BACKGROUND: Interleukin-4 (IL-4) has been linked with atherogenic effects and some single nucleotide polymorphisms (SNPs) of the IL4/13 receptors (ILR4/13) have been associated with enhanced response to IL-4. OBJECTIVES: We investigated the frequency of SNP ILR4/13 in patients with familial hypercholesterolemia (FH) compared with control relatives without FH and their possible association with cardiovascular disease (CVD).
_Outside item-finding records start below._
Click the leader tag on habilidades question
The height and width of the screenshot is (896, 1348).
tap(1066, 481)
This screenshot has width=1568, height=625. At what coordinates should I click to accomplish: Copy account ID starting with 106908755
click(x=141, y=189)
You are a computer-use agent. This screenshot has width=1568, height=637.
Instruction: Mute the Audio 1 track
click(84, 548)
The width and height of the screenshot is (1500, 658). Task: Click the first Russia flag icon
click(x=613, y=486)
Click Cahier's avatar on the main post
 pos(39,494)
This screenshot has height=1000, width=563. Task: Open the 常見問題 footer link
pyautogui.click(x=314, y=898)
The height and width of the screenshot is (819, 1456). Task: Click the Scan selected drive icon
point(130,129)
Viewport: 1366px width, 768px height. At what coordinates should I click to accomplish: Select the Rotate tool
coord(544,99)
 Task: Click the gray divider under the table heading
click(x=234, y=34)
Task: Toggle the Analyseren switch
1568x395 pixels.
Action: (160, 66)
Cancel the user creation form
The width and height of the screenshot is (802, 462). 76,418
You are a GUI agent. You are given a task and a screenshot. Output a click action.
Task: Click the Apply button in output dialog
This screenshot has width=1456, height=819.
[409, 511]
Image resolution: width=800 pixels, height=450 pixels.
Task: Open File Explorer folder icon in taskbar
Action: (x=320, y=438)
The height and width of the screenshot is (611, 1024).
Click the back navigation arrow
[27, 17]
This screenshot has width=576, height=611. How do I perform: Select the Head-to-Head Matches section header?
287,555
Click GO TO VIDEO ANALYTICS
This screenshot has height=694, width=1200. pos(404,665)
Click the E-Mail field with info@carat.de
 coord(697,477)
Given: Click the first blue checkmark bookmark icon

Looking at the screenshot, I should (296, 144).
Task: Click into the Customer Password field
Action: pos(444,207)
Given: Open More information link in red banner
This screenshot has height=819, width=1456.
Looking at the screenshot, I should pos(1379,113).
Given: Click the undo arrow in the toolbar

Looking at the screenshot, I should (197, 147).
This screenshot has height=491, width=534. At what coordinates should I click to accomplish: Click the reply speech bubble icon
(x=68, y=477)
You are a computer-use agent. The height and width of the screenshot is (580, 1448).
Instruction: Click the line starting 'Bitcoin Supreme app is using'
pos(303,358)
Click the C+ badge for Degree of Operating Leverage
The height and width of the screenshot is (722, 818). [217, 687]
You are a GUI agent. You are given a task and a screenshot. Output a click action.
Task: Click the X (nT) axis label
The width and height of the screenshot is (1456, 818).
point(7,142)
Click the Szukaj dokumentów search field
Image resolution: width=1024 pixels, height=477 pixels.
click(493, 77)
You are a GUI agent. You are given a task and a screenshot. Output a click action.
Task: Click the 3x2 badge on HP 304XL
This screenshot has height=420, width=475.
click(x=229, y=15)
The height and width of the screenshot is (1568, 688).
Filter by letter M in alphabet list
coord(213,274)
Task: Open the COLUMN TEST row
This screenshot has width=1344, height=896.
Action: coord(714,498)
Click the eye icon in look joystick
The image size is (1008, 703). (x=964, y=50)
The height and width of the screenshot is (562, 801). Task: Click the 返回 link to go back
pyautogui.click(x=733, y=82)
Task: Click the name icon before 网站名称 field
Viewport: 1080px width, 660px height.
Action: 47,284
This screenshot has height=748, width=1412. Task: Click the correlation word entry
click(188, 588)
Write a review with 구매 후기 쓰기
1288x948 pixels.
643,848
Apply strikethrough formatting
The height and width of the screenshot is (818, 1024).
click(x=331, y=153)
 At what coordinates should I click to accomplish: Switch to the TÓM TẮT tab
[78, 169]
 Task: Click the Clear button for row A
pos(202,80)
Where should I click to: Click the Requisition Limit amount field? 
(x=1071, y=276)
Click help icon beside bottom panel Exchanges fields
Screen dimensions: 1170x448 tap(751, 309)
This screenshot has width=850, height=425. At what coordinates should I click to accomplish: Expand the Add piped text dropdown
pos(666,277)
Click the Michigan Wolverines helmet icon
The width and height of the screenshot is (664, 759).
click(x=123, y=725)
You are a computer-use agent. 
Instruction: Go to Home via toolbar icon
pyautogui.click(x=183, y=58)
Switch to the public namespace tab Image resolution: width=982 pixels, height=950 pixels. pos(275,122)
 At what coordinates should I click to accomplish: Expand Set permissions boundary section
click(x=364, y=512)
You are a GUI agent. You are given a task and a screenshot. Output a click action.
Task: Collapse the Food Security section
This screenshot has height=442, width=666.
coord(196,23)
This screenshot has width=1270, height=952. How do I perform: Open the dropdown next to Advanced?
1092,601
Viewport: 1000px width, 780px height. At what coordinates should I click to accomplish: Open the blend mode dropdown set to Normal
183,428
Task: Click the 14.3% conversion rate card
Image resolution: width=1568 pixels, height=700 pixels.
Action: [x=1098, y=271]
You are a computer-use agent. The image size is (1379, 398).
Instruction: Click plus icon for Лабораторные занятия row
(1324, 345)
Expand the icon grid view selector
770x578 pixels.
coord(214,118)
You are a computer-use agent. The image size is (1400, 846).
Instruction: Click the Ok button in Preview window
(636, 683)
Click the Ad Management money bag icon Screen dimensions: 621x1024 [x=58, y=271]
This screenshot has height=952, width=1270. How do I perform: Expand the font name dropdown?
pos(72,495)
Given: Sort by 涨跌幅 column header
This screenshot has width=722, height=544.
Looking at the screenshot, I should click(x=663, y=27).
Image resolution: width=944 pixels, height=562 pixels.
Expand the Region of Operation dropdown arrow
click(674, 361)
METHODS: ILR4/13 polymorphisms were studied in 626 subjects included in the Spanish FH cohort, 408 patients with FH and 218 healthy relative control subjects. Logistic regression was used to assess the relation between SNP, clinical data, and CVD. RESULTS: A total of 143 (35%) FH patients had rs1801275 polymorphisms (AG or GG) of the IL-4Rα, whereas only 52 (24%) of the control group had these polymorphisms, P = .002. No differences were observed between the groups when the IL13RA2 rs638376 polymorphisms were analyzed. The multivariate analysis found association (odds ratio: 95% confidence interval) between CVD and smoking history (2.22: 1.30-3.80), low levels of high-density lipoprotein cholesterol (1.72: 1.07-2.75), hypertension (2.25: 1.32-3.85), age > 60 years (2.50: 1.52-4.07), and FH diagnosis (13.1: 6.65-26), but not with IL-4Rα rs1801275 polymorphisms. CONCLUSION: Our data suggest that SNP of IL-4Rα is more frequent in FH patients than in the relative controls. Conversely to the general population, IL-4 does not seems to play a role in the risk of developing CVD in FH patients.